Data listing:
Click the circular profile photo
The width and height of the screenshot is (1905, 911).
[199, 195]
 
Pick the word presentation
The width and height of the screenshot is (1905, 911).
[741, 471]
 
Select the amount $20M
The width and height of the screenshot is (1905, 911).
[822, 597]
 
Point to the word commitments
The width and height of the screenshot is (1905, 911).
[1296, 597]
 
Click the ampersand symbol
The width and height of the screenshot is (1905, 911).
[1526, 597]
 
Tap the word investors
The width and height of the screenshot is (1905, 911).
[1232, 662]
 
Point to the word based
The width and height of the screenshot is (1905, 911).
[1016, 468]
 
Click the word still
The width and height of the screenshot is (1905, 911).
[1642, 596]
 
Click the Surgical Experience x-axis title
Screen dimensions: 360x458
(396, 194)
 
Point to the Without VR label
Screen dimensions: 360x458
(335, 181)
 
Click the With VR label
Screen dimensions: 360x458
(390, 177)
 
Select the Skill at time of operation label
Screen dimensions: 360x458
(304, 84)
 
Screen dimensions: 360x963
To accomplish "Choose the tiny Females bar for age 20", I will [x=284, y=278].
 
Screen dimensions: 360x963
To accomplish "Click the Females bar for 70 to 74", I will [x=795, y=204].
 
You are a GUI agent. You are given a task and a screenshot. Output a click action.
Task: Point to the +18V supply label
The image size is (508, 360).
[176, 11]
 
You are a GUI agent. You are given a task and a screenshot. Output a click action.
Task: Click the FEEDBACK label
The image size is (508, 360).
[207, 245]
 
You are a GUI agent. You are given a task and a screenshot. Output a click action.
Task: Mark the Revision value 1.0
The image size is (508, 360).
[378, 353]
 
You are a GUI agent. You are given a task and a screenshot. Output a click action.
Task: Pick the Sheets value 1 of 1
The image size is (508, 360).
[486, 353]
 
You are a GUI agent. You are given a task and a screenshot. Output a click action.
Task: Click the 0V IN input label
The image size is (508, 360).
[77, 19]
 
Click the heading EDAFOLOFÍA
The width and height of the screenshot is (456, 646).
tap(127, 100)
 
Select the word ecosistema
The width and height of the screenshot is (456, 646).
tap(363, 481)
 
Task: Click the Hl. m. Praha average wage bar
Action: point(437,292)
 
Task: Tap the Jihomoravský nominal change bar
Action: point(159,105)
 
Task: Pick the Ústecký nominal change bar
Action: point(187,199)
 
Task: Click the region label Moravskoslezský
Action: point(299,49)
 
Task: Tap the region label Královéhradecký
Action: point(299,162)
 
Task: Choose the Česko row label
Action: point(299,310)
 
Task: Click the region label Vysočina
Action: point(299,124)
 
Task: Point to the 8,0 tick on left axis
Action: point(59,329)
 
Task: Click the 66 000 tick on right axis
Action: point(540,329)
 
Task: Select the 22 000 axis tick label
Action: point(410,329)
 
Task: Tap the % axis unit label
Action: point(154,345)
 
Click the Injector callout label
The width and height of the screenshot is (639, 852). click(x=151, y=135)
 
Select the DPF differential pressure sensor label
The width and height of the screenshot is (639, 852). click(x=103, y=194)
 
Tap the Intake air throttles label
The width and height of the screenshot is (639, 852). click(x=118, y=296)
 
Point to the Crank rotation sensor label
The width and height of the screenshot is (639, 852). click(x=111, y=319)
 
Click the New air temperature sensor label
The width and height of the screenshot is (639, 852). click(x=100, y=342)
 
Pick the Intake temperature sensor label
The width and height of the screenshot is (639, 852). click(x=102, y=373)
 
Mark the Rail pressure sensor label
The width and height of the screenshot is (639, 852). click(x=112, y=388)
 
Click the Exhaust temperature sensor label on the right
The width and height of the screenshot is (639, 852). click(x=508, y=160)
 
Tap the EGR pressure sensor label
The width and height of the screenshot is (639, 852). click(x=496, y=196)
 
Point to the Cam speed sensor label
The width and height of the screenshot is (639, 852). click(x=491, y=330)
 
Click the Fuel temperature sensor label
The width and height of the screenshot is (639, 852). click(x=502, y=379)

Objective: Pick out every line of the data above that contains the word "nominal", and copy each one in full.

Result of this task:
Task: Tap the Jihomoravský nominal change bar
Task: Pick the Ústecký nominal change bar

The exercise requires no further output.